A damning report by HM Inspectorate of Probation has
sparked calls from Plaid Cymru to renationalise the probation
service in full and transfer responsibility
for probation in Wales to the
Welsh Government.
The highly critical report finds Community Rehabilitation
Centres (private probation companies) are "nowhere near effective
enough" in reducing domestic abuse and protecting
victims.
The report states that "many individuals [are] drifting
through their supervision period without being challenged or
supported to change their predilection for domestic violence"
adding that, "too often we were left wondering how safe victims
and children were, especially when practitioners failed to act on
new information indicating that they could be in danger.
Practitioners often underestimated the level of harm victims and
children were exposed to. Some practice was of grave concern to
us."
Responding to the report, Plaid Cymru's Justice
spokesperson, MP said:
"This damning report exposes serious failings in a
probation service that has become a means for private companies
to profit from the rehabilitation of offenders.
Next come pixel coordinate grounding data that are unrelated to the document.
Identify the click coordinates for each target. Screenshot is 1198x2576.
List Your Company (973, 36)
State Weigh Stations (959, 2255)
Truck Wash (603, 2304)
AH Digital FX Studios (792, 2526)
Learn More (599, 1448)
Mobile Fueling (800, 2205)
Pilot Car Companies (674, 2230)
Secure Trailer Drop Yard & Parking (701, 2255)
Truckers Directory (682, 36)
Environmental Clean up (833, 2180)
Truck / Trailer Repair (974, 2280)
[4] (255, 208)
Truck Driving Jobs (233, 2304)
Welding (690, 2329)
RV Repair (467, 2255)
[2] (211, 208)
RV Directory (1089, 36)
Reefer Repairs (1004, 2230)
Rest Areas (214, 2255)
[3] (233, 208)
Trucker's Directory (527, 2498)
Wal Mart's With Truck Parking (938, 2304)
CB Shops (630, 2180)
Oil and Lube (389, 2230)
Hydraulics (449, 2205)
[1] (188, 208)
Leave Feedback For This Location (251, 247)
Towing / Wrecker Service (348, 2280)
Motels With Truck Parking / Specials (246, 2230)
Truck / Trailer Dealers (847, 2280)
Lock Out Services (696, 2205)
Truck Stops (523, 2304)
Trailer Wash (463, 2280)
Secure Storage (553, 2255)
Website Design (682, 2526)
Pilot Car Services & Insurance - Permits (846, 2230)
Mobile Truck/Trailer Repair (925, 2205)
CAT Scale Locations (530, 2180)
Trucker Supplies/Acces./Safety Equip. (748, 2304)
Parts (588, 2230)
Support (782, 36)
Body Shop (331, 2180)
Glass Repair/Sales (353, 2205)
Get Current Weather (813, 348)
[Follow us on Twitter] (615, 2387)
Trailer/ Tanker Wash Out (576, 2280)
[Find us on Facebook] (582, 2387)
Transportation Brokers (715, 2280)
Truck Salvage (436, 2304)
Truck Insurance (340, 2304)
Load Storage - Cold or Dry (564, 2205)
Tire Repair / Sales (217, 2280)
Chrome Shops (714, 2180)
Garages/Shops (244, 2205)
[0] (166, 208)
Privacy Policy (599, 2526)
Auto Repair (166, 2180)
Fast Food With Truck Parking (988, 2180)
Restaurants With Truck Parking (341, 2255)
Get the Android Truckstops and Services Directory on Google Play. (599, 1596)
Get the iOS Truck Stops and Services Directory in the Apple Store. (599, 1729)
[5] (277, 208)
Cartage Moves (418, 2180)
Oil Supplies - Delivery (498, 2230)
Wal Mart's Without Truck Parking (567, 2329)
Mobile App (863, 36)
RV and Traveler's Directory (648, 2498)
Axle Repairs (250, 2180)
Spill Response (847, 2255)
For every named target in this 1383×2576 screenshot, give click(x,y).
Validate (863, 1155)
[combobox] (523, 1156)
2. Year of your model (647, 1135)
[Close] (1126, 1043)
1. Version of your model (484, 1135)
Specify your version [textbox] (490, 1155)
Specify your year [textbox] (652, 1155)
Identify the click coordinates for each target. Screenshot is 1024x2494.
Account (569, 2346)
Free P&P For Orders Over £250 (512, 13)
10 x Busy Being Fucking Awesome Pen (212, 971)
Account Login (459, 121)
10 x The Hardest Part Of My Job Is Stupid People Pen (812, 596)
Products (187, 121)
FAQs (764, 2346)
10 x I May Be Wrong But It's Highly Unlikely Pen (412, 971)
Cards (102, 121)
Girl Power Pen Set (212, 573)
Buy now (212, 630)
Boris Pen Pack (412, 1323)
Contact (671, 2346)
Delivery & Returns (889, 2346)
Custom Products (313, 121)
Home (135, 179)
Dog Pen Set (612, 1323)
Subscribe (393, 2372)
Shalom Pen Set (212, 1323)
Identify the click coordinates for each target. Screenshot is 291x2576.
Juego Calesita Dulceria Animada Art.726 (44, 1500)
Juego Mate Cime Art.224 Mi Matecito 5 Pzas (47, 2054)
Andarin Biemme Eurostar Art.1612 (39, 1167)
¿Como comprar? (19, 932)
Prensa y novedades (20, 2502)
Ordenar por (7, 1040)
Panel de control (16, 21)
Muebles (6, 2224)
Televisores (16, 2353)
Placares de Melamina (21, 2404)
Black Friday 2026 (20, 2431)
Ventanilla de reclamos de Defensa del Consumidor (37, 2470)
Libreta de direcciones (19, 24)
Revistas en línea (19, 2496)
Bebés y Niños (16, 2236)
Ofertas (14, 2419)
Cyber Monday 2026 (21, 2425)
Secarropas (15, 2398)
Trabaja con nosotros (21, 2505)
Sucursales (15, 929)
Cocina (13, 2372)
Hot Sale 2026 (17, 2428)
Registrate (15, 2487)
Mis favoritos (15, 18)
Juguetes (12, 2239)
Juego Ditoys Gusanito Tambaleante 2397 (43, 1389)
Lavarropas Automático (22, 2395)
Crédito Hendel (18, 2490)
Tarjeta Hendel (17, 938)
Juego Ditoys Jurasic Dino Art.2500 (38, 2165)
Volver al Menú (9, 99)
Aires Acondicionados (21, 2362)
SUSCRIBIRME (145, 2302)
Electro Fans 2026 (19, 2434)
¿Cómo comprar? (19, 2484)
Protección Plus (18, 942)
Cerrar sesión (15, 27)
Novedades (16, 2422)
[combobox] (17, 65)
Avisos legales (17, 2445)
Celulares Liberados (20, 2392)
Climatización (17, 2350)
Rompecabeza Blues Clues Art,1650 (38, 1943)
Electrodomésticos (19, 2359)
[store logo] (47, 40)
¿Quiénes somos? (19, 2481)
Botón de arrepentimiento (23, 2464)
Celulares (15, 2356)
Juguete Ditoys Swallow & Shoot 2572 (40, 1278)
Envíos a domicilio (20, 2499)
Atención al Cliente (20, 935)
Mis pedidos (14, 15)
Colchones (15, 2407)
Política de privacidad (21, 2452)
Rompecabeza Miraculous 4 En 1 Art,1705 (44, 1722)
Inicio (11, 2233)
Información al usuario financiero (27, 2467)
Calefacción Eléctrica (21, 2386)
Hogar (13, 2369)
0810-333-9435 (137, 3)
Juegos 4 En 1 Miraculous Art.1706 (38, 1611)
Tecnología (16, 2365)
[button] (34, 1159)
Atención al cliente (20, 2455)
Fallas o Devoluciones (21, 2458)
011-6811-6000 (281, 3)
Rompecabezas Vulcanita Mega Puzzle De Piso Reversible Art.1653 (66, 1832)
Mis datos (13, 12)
"The probation service was once held in high
regard, winning awards for its effectiveness and success in
rehabilitation, until ideological politicians
in Westminster succeeded
in privatising it.
"The facts speak for themselves, showing that since
the service was privatised there has been an extremely worrying
rise in serious crime committed by offenders who are supposedly
under the supervision of the probation service. Westminster was
warned that privatisation would have such an effect but they did
it anyway. It was a decision based on ruthless ideology -
willfully wrecking the humanitarian principle of
rehabilitation.
"That the inspectorate has "grave concerns" about
these companies' practices surely calls for urgency from the
Government to take action. The service needs to be
renationalised in full, and responsibility over probation in
Wales must be urgently transferred from Westmisnter and
handed over to our own government in
Wales."
Notes:
The HM Inspectorate of Probation report is available
here: https://www.justiceinspectorates.gov.uk/hmiprobation/wp-content/uploads/sites/5/2018/09/Report-Domestic-Abuse-the-work-undertaken-by-CRCs.pdf
The Guardian: Increase in serious
crimes by offenders on probation, figures
show: https://www.theguardian.com/society/2017/aug/02/increase-serious-crimes-offenders-probation-figures-show-plaid-cymru
The UK Government was warned in 2013 that privatising
the probation service would lead to “an
unacceptable drop in operational performance” and trigger
“delivery failures”: https://www.theguardian.com/politics/2013/jun/24/probation-privatisation-warning-chris-grayling
Offender crime figures provided to MP in response to a
Parliamentary Question:
http://www.parliament.uk/business/publications/written-questions-answers-statements/written-question/Commons/2017-07-04/2737/
Parliamentary Question exposing use of telephone reporting
instead of face-to-face reporting: http://www.parliament.uk/business/publications/written-questions-answers-statements/written-question/Commons/2017-07-04/2799/
The Labour Government of 2007 paved the way for
privatisation by giving the Secretary of State the power to do
so. The Conservative-Liberal Democrat coalition government then
succeeded in privatising the service across both Wales and
England in 2013. Justice is devolved in Scotland and Northern
Ireland and so were not affected by Westminster policies.